Signal Processing 4 the Networked Battlespace

Sensors have for a long time played a vital role in battle awareness for all our armed forces, ranging from advanced imaging technologies, such as radar and sonar to acoustic and the electronic surveillance. Sensors are the "eyes and ears" of the military providing tactical information and assisting in the identification and assessment of threats. Integral in achieving these goals is signal processing. Indeed, through modern signal processing we have seen the basic radar transformed into a highly sophisticated sensing system with waveform agility and adaptive beam patterns, capable of high resolution imaging, and the detection and discrimination of multiple moving targets.
Today, the modern defence world aspires to a network of interconnected sensors providing persistent and wide area surveillance of scenes of interest. This requires the collection, dissemination and fusion of data from a range of sensors of widely varying complexity and scale - from satellite imaging to mobile phones. In order to achieve such interconnected sensing, and to avoid the dangers of data overload, it is necessary to re-examine the full signal processing chain from sensor to final decision.
The need to reconcile the use of more computationally demanding algorithms and the potential massive increase in data with fundamental resource limitations, both in terms of computation and bandwidth, provides new mathematical and computational challenges. This has led in recent years to the exploration of a number of new techniques, such as, compressed sensing, adaptive sensor management and distributed processing techniques to minimize the amount of data that is acquired or transmitted through the sensor network while maximizing its relevance. While there have been a number of targeted research programs to explore these new ideas, such as the USs "Integrated Sensing and Processing" program and their "Analog to Information" program, this field is still generally in its infancy.

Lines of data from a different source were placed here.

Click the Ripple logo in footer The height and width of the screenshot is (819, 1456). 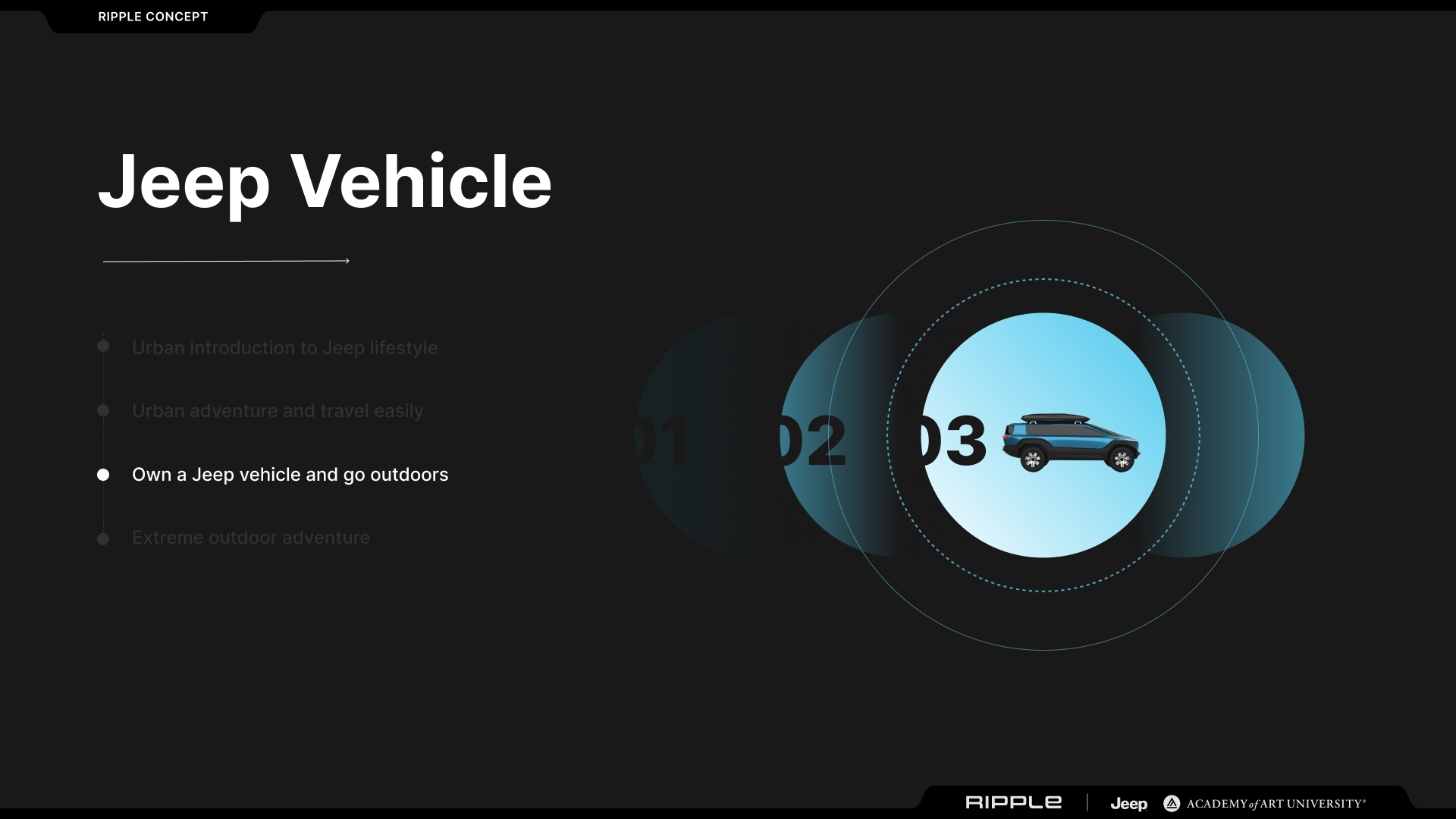coord(1013,802)
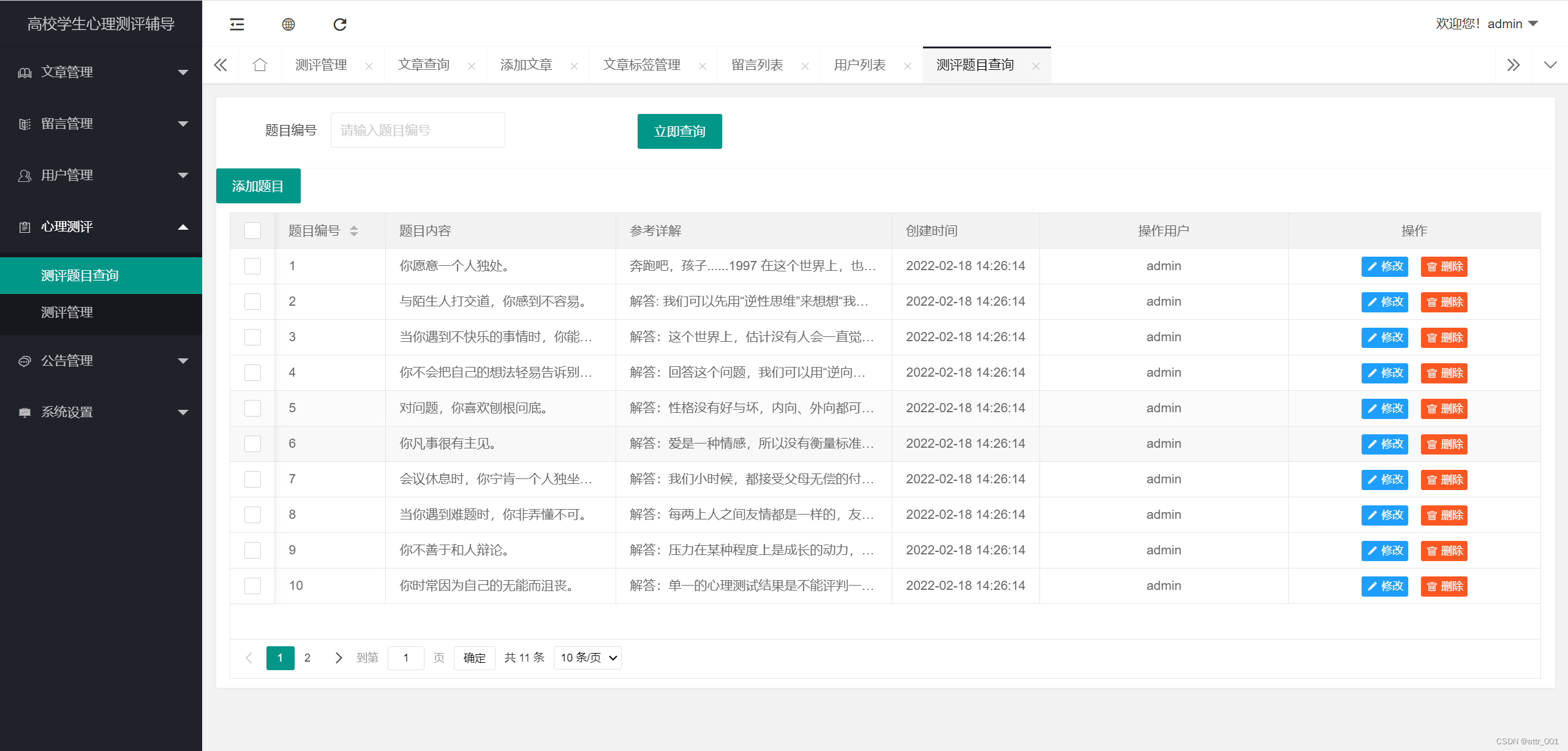The image size is (1568, 751).
Task: Click the globe icon in top bar
Action: tap(288, 25)
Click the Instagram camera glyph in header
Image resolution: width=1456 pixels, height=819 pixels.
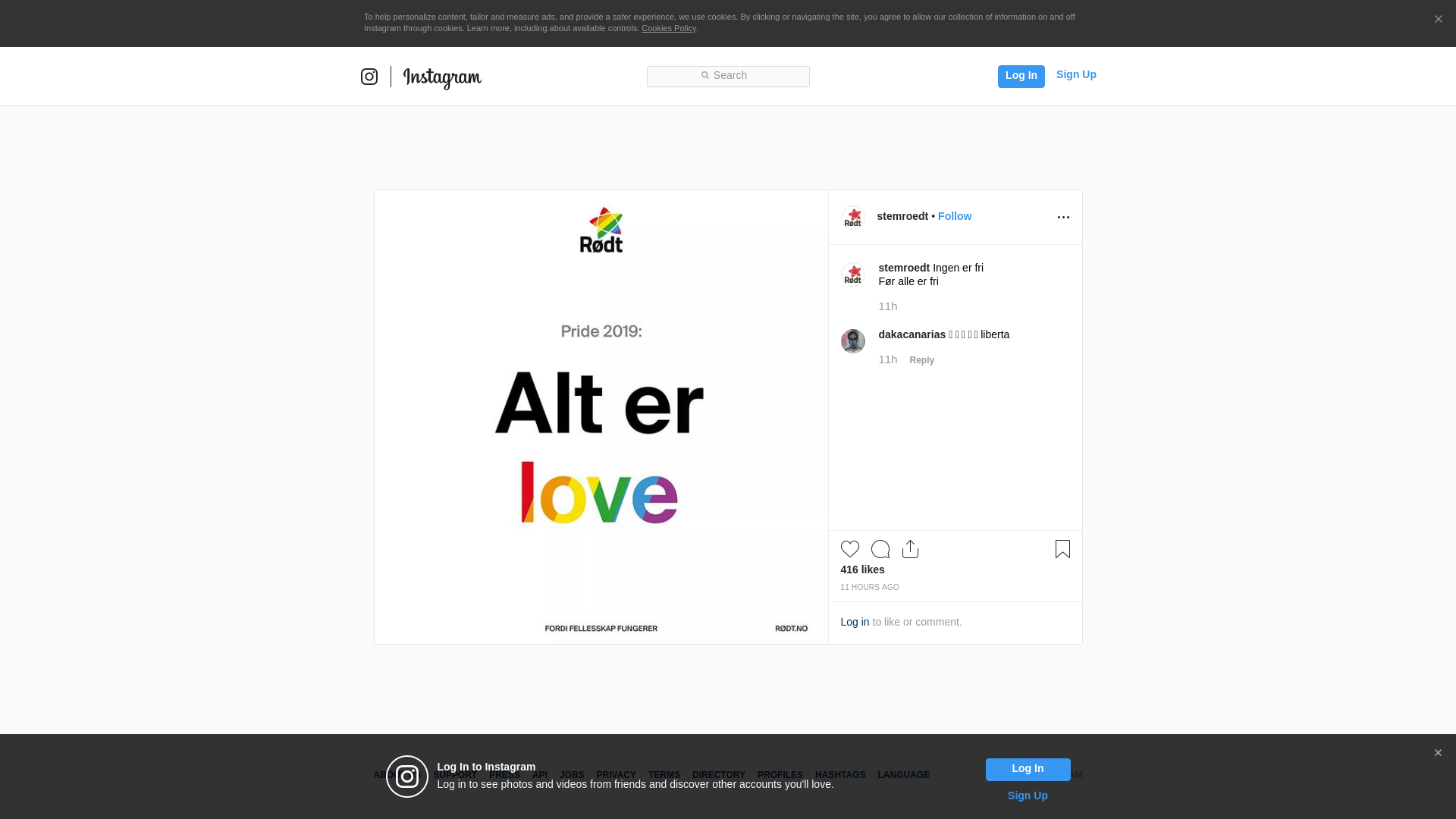click(369, 77)
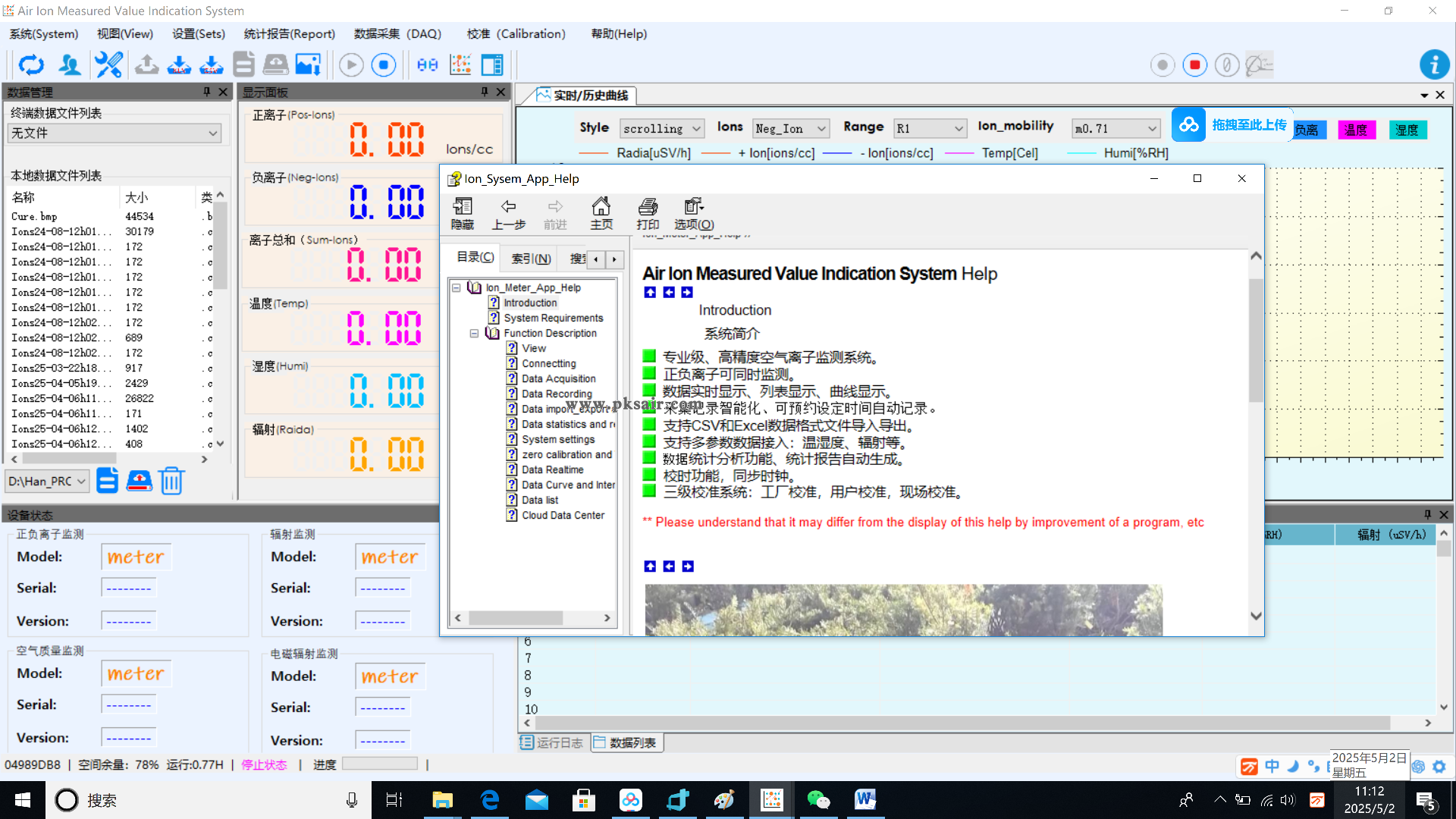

This project will study the processing of multi-sensor systems in a coherent programme of work, from efficient sampling, through distributed data processing and fusion, to efficient implementations. Underpinning all this work, we will investigate the significant issues with implementing complex algorithms on small, lighter and lower power computing platforms. Exemplar challenges will be used throughout the project covering all major sensing domains - Radar/radio frequency, Sonar/acoustics, and electro-optics/infrared - to demonstrate the performance of the innovations we develop.

The impact of the proposed research will be manifold. The military have an aspiration of a network of interconnected sensors providing persistent and wide area surveillance of scenes of interest, and to this end have invested heavily in a Network Enabled Capability (NEC) of satellites and ground stations linking to unmanned vehicles, platforms and drones. Such a capability will provide an important operational advantage to our armed forces. The research in this project, examining the acquisition and processing of information from multi-sensor systems in an integrated manner, will help them realize this capability.
Furthermore, as the research project aims to work closely with the UK defence industries there is likely to be a significant economic benefit. A successful project will translate into greater technology pull through of our research ideas into the commercial sector and will help our defence companies remain at the leading edge in the international defence market.
Beyond the defence sector this work will impact on many other disciplines that will benefit from the development of improved sensing systems, with reduced computation and power costs, including: robotics, astronomy, remote sensing and medicine.
Finally our proposed research sits right at the heart of the EPSRC intelligent information infrastructure (TI3) vision to "intelligently manage massive amounts of data, ensure efficient communications and exploit the content and information that will be available." It will therefore impact on a range of related academic areas from mathematics and statistics, through computer science to the engineering of novel sensing systems in areas such as surveillance and medicine.